Stored items:
= Beginning of Section =

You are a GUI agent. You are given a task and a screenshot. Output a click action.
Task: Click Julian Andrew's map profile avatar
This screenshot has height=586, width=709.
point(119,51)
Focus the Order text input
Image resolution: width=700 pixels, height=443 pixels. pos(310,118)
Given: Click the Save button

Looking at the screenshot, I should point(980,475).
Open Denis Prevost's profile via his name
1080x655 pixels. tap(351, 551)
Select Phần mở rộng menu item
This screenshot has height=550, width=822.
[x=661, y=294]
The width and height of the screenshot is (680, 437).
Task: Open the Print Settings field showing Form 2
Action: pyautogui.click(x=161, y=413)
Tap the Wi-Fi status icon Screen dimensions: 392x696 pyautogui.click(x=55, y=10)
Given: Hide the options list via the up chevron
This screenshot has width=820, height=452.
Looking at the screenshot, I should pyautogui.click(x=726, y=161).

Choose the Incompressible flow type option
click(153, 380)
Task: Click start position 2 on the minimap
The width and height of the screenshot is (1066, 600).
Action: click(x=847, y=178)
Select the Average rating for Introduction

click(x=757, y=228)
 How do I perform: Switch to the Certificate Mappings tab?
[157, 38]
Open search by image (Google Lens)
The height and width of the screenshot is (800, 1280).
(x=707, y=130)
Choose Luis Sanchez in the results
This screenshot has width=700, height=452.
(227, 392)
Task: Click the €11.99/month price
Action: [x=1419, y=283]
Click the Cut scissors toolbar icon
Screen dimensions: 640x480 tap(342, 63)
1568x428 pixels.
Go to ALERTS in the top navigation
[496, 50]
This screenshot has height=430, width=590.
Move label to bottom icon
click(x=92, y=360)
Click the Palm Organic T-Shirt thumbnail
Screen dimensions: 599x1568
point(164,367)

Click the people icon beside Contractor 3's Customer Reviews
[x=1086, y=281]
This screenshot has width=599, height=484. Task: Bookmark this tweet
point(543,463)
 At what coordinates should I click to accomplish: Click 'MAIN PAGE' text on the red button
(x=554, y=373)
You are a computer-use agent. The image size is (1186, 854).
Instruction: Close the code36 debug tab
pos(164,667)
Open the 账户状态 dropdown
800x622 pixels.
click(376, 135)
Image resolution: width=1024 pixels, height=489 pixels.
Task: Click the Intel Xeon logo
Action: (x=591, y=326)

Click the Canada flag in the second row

= End of Section =

Include both ends. Return the line holding "Move label to bottom icon" and all lines after it in the records above, exactly as written.

» TASK ANSWER
Move label to bottom icon
click(x=92, y=360)
Click the Palm Organic T-Shirt thumbnail
Screen dimensions: 599x1568
point(164,367)

Click the people icon beside Contractor 3's Customer Reviews
[x=1086, y=281]
This screenshot has width=599, height=484. Task: Bookmark this tweet
point(543,463)
 At what coordinates should I click to accomplish: Click 'MAIN PAGE' text on the red button
(x=554, y=373)
You are a computer-use agent. The image size is (1186, 854).
Instruction: Close the code36 debug tab
pos(164,667)
Open the 账户状态 dropdown
800x622 pixels.
click(376, 135)
Image resolution: width=1024 pixels, height=489 pixels.
Task: Click the Intel Xeon logo
Action: (x=591, y=326)

Click the Canada flag in the second row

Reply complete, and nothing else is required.